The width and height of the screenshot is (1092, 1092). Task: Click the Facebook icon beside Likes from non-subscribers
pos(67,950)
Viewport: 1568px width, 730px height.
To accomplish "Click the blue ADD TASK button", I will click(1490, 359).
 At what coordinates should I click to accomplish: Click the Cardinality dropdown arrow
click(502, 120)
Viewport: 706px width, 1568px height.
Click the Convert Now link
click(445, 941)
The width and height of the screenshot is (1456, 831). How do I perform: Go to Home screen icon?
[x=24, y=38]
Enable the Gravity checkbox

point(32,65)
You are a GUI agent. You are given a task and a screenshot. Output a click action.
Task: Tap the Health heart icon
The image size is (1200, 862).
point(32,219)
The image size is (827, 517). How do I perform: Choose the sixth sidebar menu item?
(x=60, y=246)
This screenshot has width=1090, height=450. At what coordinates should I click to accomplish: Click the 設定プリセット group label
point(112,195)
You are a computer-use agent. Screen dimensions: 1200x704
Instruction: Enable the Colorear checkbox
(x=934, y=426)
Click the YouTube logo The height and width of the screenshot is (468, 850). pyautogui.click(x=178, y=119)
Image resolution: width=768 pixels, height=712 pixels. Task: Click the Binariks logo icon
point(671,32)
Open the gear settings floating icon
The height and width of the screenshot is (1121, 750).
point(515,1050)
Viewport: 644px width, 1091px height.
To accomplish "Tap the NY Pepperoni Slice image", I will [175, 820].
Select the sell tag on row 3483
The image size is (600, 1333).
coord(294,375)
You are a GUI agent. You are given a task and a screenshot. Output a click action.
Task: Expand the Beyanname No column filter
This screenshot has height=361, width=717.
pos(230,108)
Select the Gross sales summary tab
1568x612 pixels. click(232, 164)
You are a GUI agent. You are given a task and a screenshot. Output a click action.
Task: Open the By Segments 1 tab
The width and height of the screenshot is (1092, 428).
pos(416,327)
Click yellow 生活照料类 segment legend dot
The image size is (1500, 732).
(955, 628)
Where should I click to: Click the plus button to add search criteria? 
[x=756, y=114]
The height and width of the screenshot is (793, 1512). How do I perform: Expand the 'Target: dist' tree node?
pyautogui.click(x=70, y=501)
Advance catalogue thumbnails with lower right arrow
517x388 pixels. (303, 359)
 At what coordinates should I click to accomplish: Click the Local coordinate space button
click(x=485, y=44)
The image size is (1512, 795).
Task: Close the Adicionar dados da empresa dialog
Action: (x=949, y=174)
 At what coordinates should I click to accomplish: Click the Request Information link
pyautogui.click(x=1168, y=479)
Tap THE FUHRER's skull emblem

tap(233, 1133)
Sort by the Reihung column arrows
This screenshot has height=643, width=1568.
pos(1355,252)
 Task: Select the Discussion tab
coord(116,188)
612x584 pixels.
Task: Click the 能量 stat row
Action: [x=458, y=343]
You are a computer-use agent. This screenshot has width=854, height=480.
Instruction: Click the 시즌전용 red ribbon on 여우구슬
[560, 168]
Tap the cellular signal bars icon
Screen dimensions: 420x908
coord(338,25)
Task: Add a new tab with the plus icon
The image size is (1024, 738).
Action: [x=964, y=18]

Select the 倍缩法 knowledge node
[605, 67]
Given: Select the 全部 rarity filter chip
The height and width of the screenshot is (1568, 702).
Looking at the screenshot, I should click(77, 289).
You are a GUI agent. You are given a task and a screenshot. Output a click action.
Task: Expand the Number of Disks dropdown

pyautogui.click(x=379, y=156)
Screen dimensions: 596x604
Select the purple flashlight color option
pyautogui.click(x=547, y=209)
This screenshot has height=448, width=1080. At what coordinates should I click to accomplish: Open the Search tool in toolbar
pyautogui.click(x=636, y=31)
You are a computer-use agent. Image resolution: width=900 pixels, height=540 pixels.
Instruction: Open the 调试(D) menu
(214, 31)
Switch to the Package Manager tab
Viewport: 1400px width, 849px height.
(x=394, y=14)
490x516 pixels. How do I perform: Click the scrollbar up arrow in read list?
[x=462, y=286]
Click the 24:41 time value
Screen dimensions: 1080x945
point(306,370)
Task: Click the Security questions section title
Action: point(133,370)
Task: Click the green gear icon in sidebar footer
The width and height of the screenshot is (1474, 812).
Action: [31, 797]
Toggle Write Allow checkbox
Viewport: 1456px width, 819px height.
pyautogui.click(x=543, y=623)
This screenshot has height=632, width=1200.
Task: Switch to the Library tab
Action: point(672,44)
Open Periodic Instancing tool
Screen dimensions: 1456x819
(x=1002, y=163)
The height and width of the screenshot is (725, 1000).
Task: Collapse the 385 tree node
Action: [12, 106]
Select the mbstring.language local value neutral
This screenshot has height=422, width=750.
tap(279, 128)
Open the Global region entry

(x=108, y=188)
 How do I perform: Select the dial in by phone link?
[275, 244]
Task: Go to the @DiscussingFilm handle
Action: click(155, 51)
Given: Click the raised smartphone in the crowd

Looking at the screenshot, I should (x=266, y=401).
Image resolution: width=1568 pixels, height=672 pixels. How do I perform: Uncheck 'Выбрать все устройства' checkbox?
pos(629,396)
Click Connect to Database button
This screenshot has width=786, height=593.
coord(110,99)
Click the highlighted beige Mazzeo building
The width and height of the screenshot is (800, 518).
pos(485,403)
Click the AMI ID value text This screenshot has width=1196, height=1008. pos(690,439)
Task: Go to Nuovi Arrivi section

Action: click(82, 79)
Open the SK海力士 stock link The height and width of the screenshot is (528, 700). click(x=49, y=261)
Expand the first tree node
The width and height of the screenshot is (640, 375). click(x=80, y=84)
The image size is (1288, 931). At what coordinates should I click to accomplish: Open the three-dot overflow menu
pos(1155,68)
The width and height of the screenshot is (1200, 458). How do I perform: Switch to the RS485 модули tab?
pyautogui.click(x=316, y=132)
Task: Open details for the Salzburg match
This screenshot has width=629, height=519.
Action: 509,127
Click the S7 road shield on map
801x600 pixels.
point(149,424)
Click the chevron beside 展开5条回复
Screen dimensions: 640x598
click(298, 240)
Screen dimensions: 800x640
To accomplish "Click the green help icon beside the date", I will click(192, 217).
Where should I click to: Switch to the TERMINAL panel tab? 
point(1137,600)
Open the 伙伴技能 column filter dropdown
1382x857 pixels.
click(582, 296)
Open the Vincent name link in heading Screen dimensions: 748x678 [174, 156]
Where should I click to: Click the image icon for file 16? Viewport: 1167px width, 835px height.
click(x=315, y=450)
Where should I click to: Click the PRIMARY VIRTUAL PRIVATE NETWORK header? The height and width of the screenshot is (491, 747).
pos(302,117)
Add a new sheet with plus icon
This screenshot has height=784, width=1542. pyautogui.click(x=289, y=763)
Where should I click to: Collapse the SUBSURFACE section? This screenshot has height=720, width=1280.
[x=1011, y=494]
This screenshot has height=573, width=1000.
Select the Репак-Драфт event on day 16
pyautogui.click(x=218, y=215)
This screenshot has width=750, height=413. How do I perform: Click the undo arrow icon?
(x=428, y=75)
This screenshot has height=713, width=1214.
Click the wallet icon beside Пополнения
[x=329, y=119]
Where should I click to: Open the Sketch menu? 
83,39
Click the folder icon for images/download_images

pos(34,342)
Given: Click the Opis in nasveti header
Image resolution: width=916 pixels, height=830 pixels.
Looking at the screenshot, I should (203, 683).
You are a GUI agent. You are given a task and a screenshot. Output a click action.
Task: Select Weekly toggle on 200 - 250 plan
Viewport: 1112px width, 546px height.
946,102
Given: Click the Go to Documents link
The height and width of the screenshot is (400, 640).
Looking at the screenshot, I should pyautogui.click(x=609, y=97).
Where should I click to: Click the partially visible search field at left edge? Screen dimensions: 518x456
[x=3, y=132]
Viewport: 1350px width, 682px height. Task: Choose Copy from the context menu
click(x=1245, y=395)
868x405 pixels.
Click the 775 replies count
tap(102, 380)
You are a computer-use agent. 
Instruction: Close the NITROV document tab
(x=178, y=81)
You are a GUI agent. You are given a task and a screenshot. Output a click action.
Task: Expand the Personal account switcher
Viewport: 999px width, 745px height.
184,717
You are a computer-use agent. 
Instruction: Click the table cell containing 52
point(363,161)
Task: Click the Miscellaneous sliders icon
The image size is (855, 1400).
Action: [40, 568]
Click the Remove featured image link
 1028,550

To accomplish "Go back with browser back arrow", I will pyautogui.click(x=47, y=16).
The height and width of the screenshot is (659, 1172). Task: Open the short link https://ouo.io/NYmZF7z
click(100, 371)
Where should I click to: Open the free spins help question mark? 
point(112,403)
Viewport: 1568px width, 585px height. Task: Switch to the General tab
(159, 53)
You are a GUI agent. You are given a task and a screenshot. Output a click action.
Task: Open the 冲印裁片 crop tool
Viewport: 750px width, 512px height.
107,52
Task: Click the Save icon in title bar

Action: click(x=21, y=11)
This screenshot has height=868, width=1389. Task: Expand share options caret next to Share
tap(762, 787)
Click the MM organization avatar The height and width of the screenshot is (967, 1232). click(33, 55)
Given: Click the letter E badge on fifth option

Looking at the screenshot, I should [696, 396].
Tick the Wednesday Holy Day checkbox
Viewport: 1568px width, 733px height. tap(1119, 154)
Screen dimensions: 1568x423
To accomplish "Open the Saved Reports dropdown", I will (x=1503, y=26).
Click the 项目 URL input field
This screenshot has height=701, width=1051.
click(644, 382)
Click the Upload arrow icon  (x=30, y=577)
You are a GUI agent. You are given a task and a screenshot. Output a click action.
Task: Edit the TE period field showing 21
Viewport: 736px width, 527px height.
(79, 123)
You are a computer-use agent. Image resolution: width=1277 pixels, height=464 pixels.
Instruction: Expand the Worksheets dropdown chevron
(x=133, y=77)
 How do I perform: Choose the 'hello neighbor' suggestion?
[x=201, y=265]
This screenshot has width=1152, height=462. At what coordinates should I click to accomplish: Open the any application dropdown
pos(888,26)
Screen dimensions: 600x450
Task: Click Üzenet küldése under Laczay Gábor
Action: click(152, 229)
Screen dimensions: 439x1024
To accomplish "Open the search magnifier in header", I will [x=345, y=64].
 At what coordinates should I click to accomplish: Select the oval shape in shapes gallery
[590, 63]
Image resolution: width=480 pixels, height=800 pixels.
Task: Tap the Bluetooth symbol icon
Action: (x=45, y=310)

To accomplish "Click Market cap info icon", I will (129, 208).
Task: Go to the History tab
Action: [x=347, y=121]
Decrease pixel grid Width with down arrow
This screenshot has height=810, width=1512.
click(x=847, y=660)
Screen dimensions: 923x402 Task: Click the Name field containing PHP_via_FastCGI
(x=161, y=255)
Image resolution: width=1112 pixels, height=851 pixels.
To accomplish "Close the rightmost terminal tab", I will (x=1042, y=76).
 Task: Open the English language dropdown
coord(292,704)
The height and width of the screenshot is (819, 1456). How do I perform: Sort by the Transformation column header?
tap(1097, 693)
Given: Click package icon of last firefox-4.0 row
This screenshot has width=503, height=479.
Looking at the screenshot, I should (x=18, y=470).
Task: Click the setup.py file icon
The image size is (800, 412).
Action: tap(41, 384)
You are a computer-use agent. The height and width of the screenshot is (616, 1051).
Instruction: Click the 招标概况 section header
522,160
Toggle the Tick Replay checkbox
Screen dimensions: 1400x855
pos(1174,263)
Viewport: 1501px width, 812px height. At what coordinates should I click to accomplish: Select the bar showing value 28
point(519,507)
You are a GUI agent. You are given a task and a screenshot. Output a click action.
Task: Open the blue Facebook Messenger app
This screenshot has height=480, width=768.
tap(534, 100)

_ _ _ _ _

§ Required work: Extract from the listing above the lines between the line containing "Open Periodic Instancing tool" and the line containing "Screen dimensions: 800x640", keeping both of those lines. Output nothing else.

§ Answer to the problem:
Open Periodic Instancing tool
Screen dimensions: 1456x819
(x=1002, y=163)
The height and width of the screenshot is (725, 1000).
Task: Collapse the 385 tree node
Action: [12, 106]
Select the mbstring.language local value neutral
This screenshot has height=422, width=750.
tap(279, 128)
Open the Global region entry

(x=108, y=188)
 How do I perform: Select the dial in by phone link?
[275, 244]
Task: Go to the @DiscussingFilm handle
Action: click(155, 51)
Given: Click the raised smartphone in the crowd

Looking at the screenshot, I should (x=266, y=401).
Image resolution: width=1568 pixels, height=672 pixels. How do I perform: Uncheck 'Выбрать все устройства' checkbox?
pos(629,396)
Click Connect to Database button
This screenshot has width=786, height=593.
coord(110,99)
Click the highlighted beige Mazzeo building
The width and height of the screenshot is (800, 518).
pos(485,403)
Click the AMI ID value text This screenshot has width=1196, height=1008. pos(690,439)
Task: Go to Nuovi Arrivi section

Action: click(82, 79)
Open the SK海力士 stock link The height and width of the screenshot is (528, 700). click(x=49, y=261)
Expand the first tree node
The width and height of the screenshot is (640, 375). click(x=80, y=84)
The image size is (1288, 931). At what coordinates should I click to accomplish: Open the three-dot overflow menu
pos(1155,68)
The width and height of the screenshot is (1200, 458). How do I perform: Switch to the RS485 модули tab?
pyautogui.click(x=316, y=132)
Task: Open details for the Salzburg match
This screenshot has width=629, height=519.
Action: 509,127
Click the S7 road shield on map
801x600 pixels.
point(149,424)
Click the chevron beside 展开5条回复
Screen dimensions: 640x598
click(298, 240)
Screen dimensions: 800x640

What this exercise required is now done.